Exercise objective: Copy the data below again, swapping every "Find the location of" for "Determine the position of" and leaving everything else unchanged.

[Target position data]
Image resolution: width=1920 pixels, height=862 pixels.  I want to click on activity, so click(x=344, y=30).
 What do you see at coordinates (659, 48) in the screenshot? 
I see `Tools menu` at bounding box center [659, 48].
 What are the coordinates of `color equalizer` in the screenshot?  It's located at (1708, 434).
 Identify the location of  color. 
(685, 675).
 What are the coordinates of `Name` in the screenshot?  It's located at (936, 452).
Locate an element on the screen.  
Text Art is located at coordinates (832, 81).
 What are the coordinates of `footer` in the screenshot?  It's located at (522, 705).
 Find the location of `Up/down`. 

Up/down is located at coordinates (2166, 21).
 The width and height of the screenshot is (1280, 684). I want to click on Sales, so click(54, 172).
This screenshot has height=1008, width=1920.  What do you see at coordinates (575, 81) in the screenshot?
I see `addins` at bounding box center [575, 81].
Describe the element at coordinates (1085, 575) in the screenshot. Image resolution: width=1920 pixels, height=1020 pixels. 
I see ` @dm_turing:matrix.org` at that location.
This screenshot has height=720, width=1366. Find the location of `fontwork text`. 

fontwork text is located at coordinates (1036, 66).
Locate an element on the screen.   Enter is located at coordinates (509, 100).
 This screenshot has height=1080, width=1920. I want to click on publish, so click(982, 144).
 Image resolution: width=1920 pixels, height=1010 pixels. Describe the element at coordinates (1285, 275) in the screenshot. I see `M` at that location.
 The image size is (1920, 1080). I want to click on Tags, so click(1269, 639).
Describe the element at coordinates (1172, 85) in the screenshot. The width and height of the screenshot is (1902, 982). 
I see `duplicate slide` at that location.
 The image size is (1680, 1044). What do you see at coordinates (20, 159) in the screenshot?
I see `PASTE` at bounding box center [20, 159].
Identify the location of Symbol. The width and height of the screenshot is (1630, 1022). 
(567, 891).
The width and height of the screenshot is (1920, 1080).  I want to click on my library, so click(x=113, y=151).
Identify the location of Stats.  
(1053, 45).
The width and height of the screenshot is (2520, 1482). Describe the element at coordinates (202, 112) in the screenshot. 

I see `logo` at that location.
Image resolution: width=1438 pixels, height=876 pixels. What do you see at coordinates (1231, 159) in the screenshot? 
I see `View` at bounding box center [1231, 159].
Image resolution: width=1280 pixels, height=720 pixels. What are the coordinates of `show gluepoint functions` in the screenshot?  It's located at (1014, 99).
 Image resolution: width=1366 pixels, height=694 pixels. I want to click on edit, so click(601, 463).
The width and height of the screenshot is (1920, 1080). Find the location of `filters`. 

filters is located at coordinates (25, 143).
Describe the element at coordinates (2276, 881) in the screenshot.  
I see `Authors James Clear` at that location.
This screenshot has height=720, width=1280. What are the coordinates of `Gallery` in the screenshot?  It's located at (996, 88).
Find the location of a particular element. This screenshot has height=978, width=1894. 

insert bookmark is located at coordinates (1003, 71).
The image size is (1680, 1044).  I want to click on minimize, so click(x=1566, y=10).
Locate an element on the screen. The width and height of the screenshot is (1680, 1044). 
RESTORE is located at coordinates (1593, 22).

Complete answer:
Image resolution: width=1920 pixels, height=862 pixels.  I want to click on activity, so click(x=344, y=30).
 What do you see at coordinates (659, 48) in the screenshot? 
I see `Tools menu` at bounding box center [659, 48].
 What are the coordinates of `color equalizer` in the screenshot?  It's located at (1708, 434).
 Identify the location of  color. 
(685, 675).
 What are the coordinates of `Name` in the screenshot?  It's located at (936, 452).
Locate an element on the screen.  
Text Art is located at coordinates (832, 81).
 What are the coordinates of `footer` in the screenshot?  It's located at (522, 705).
 Determine the position of `Up/down`. 

Up/down is located at coordinates (2166, 21).
 The width and height of the screenshot is (1280, 684). I want to click on Sales, so click(54, 172).
This screenshot has height=1008, width=1920.  What do you see at coordinates (575, 81) in the screenshot?
I see `addins` at bounding box center [575, 81].
Describe the element at coordinates (1085, 575) in the screenshot. Image resolution: width=1920 pixels, height=1020 pixels. 
I see ` @dm_turing:matrix.org` at that location.
This screenshot has height=720, width=1366. Determine the position of `fontwork text`. 

fontwork text is located at coordinates (1036, 66).
Locate an element on the screen.   Enter is located at coordinates (509, 100).
 This screenshot has height=1080, width=1920. I want to click on publish, so click(982, 144).
 Image resolution: width=1920 pixels, height=1010 pixels. Describe the element at coordinates (1285, 275) in the screenshot. I see `M` at that location.
 The image size is (1920, 1080). I want to click on Tags, so click(1269, 639).
Describe the element at coordinates (1172, 85) in the screenshot. The width and height of the screenshot is (1902, 982). 
I see `duplicate slide` at that location.
 The image size is (1680, 1044). What do you see at coordinates (20, 159) in the screenshot?
I see `PASTE` at bounding box center [20, 159].
Identify the location of Symbol. The width and height of the screenshot is (1630, 1022). 
(567, 891).
The width and height of the screenshot is (1920, 1080).  I want to click on my library, so click(x=113, y=151).
Identify the location of Stats.  
(1053, 45).
The width and height of the screenshot is (2520, 1482). Describe the element at coordinates (202, 112) in the screenshot. 

I see `logo` at that location.
Image resolution: width=1438 pixels, height=876 pixels. What do you see at coordinates (1231, 159) in the screenshot? 
I see `View` at bounding box center [1231, 159].
Image resolution: width=1280 pixels, height=720 pixels. What are the coordinates of `show gluepoint functions` in the screenshot?  It's located at (1014, 99).
 Image resolution: width=1366 pixels, height=694 pixels. I want to click on edit, so click(601, 463).
The width and height of the screenshot is (1920, 1080). Determine the position of `filters`. 

filters is located at coordinates (25, 143).
Describe the element at coordinates (2276, 881) in the screenshot.  
I see `Authors James Clear` at that location.
This screenshot has height=720, width=1280. What are the coordinates of `Gallery` in the screenshot?  It's located at (996, 88).
Determine the position of a particular element. This screenshot has height=978, width=1894. 

insert bookmark is located at coordinates (1003, 71).
The image size is (1680, 1044).  I want to click on minimize, so click(x=1566, y=10).
Locate an element on the screen. The width and height of the screenshot is (1680, 1044). 
RESTORE is located at coordinates (1593, 22).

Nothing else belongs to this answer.